Na época do lançamento, a Marvel divulgou o vídeo promocional, apresentando os personagens da nova versão dos New Warriors. Mas,
para surpresa da própria Marvel, a versão lacradora dos New Warriors
foi mal recebida até pelos grupos demográficos que a empresa julgou
representar com esses personagens. As críticas foram dirigidas tanto ao
tom complacente em relação às minorias quando ao fato de a dupla de
criadores não ter lugar de fala para inventar personagens
verdadeiramente representativos, caindo em estereótipos e concepções
equivocadas sobre a diversidade.
Safespace
e Snowflake foram considerados ofensivos por ativistas LGBTQ+ e
leitores não-binários – e houve até quem se incomodasse com a possível
sugestão de um incesto, pela maneira como eles se olham. Como se sabe,
somente gêmeos psíquicos não-binários transgênero estão autorizados a
escrever sobre gêmeos psíquicos não-binários transgênero.
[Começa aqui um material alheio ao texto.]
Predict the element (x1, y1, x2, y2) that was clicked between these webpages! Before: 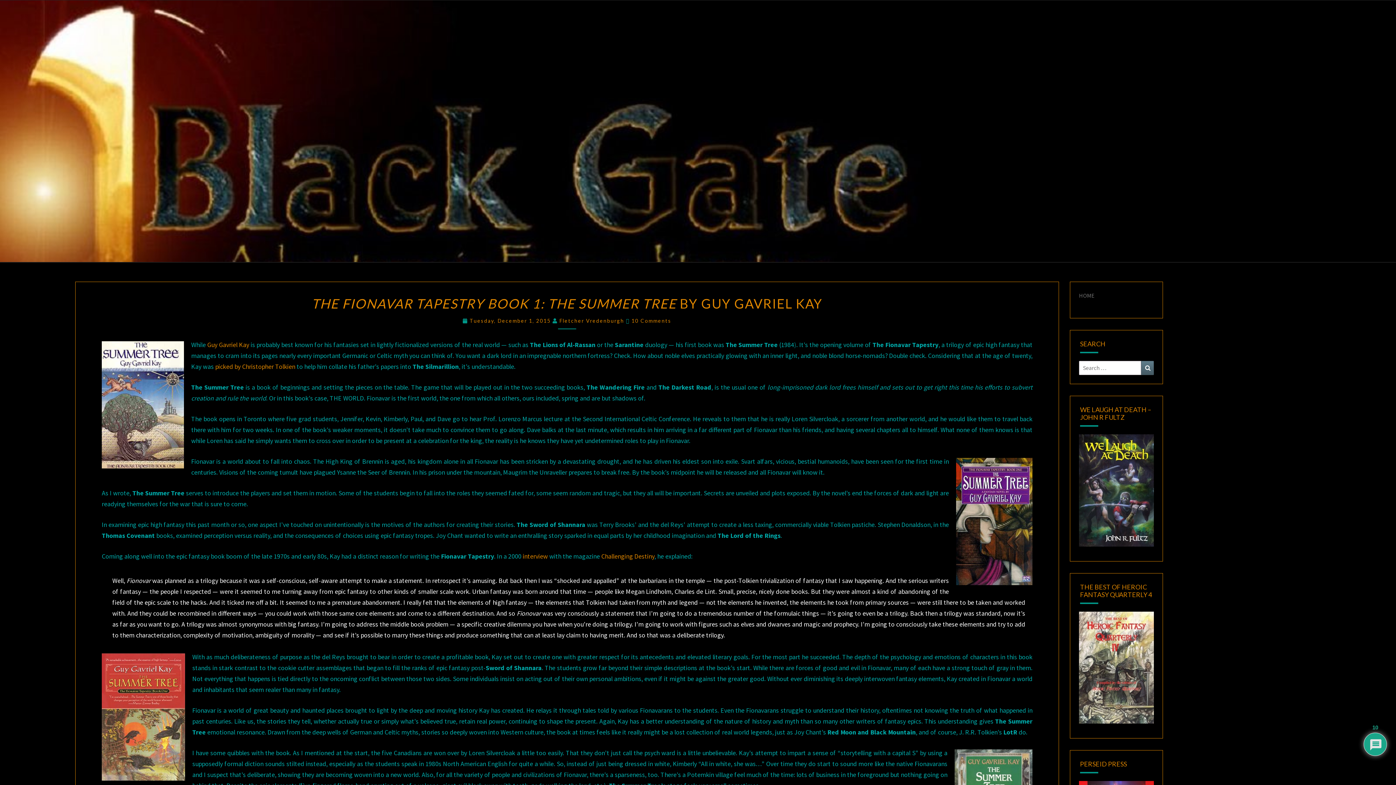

Da mesma
forma, somente adolescentes com sobrepeso e uma mochila mágica podem
criar histórias sobre adolescentes com sobrepeso e uma mochila mágica.
Além
disso, no caso da gorducha Trailblazer, causou desconforto o fato de
não ficar claro se ela é “nativa americana” (índia, no popular), latina
ou afrodescendente – e em cada caso a personagem estará sujeita a
críticas diferentes dos grupos identitários (porque, no fim das contas, o
que importa é problematizar e reclamar).
É
o problema da lacração identitária: supostamente movidos pelo desejo de
inclusão e pela luta legítima por igualdade de direitos, ela vem
promovendo, ao contrário, as formas mais autoritárias e sectárias de
exclusão, com todos os grupos se sentindo no direito de apontar o dedo
uns para os outros. Busca-se não a igualdade de direitos e o apagamento
das diferenças, mas a afirmação da diferença como meio de obter um
tratamento desigual e privilegiado.
A
motivação não é ter direitos iguais, mas ter mais direitos que os
demais, com a justificativa da reparação por sofrimentos passados; não é
acabar com a opressão, mas trocar de lugar com o opressor; não é criar
uma sociedade na qual todos vivam em harmonia, mas uma sociedade em
guerra permanente, na qual o "ódio do bem" e o cancelamento dos
diferentes (inclusive de qualquer forma diferente de pensamento) se
tornou uma razão de viver. A conclusão aqui é: os lacradores nunca
ficarão satisfeitos, porque sentiram o gostinho de ser ditadores e estão
adorando; eles continuarão cancelando e apontando o dedo para tudo e
para todos, inclusive para antigos aliados. Tudo indica que não
sossegarão enquanto não calarem, na base da intimidação e do
constrangimento, todos que ousarem discordar deles.
A
má notícia é que eles estão sendo enganados: em breve (quando tiverem
que pagar boletos, talvez) descobrirão que, no mundo real, não existe
espaço seguro; que, fora dos cercadinhos em que foram ensinados a viver,
as exigências da vida adulta impõem pressões e desafios indiferentes à
sua sensibilidade de flocos de neve. Quando perceberem que não foram
preparados para viver como adultos, mas somente para lacrar como
adolescentes mimados, será tarde. Será que ninguém percebe que isso é
uma armadilha e uma bomba-relógio? Qual será o resultado desse
experimento social, ao qual a mídia e outros grupos de interesse vêm
aderindo com tanto entusiasmo? Veremos em breve.